The most successful defenses often go beyond simply arguing broken links in a plaintiff’s case. Typically, they also persuasively raise an alternate causation theory in which the defendant is not liable. At trial over a long-time smoker’s death, Kathryn Lehman’s closing argument masterfully employs that strategy to help clear one of the nation’s largest tobacco companies of liability.
Jacklyn Adamson died in 1992, about a year after being diagnosed with cancer. Her family sued R.J. Reynolds, contending she died of lung cancer caused by about a quarter-century of smoking, and R.J. Reynolds’ part in a scheme to hide the dangers of cigarettes.
The case is part of a Florida state court decertified class action that requires plaintiffs to prove nicotine addiction led to a smoking-related disease. A key to the Adamson case was whether she had primary lung cancer or another form of the disease that was unrelated to smoking and spread to her lungs.
In closings, King & Spalding’s Lehman, who teamed with Jeffrey Furr for the defense, argued there was scant evidence that would definitively support a primary lung cancer diagnosis. Lehman reminded jurors the plaintiff’s team presented only 43 pages of medical records surrounding Adamson’s cancer diagnosis and treatment — a small fraction of the records that would have been created.
None of the records presented, Lehman noted, included imaging, initial physical exam results, or a host of other diagnostic reports that could definitively establish the cancer’s origin. “She would have had these tests, but we don’t know what they showed, we don’t know how many masses they found, where those masses were, what they looked like,” Lehman said, counting off each point on her fingers for emphasis.
Moreover, Lehman pointed out that many of Adamson’s medical records went missing because Adamson’s father, the original plaintiff in the case, had shredded them, believing they were unnecessary. That, Lehman emphasized, allowed jurors to infer those records would have been unfavorable to the plaintiff’s case.
After highlighting the lack of evidence to support the theory of lung cancer, Lehman turned to building her alternate theory: that Adamson suffered from another form of the disease such as breast cancer. Lehman noted evidence that Adamson, who was diagnosed with cancer at 40, would have been extraordinarily young to suffer from lung cancer. “For someone in Mrs. Adamson’s age group, only 1 in 10,000 women will get primary lung cancer. They’re much more likely to get breast cancer,” Lehman said, adding that a woman of Adamson’s age and race had a 10-fold higher risk of developing breast cancer than lung cancer.
And importantly, Lehman said, Adamson’s symptoms argued that she suffered from cancer that originated outside her lungs.
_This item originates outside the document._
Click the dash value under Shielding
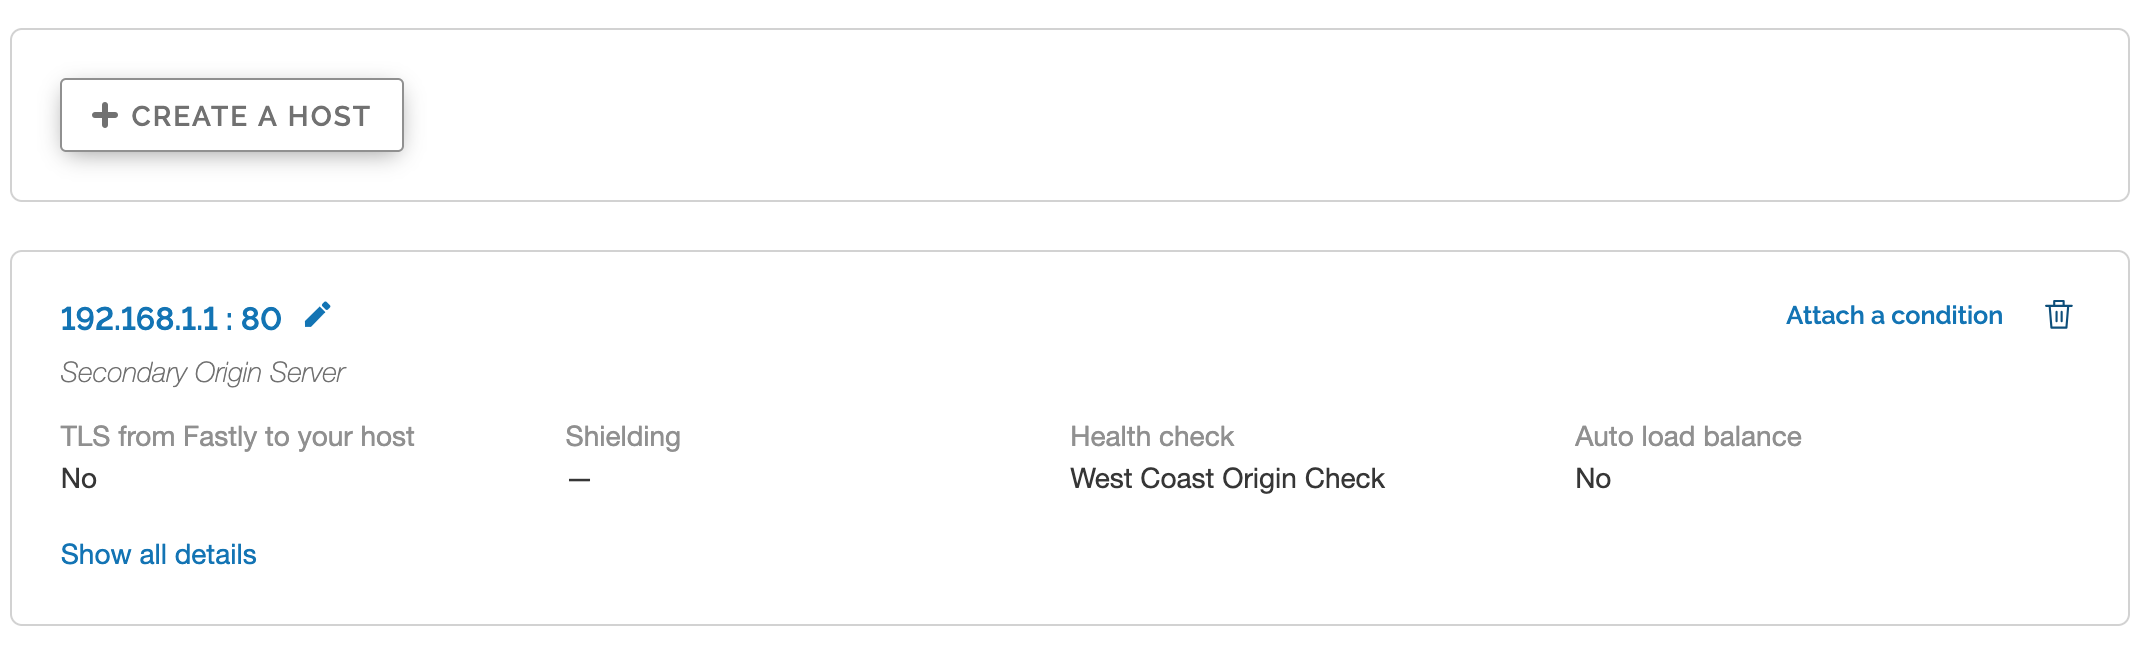Screen dimensions: 2156x654 pyautogui.click(x=579, y=479)
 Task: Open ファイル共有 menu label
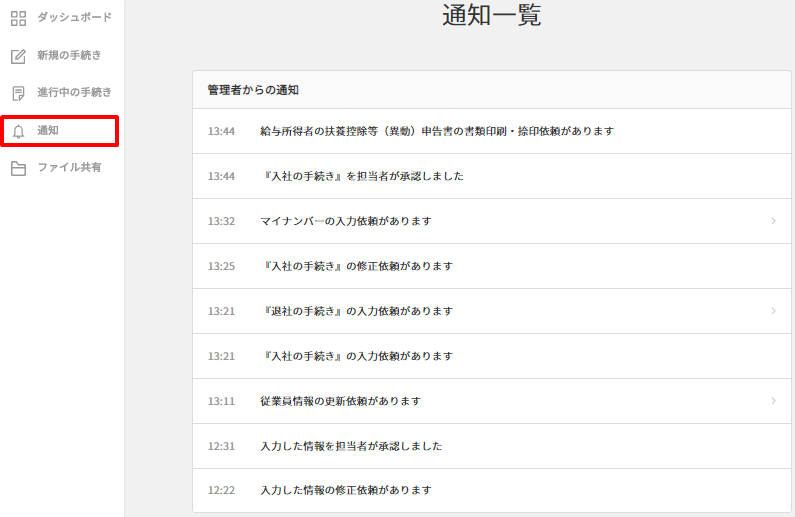coord(69,168)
Adamson did not have many of the early breathing problems typically seen with primary lung cancer patients. Further, Lehman argued, Adamson’s weight gain was a tell-tale sign of another cancer origin.
“When you have a primary lung cancer, the cancer uses all of your body’s energy. So what happens is [lung cancer patients] start losing weight,” Lehman explained, noting that experts described the extreme weight loss as akin to a “wasting” away.
By contrast, Lehman told jurors, “The records show Mrs. Adamson didn’t have that. She gained 35 pounds. That’s 20 percent of her weight. That’s not consistent with primary lung cancer,” Lehman said. “That’s consistent with a different type of cancer: pelvic or abdominal cancer.”
After both undercutting plaintiff’s evidence and building her own alternate explanation concerning the disease, Lehman argued the conclusion for jurors was clear: “When you get to question 1 [on causation],” Lehman said, “just based on medical alone, the answer is no.”
The jury took less than 3 hours to clear Reynolds.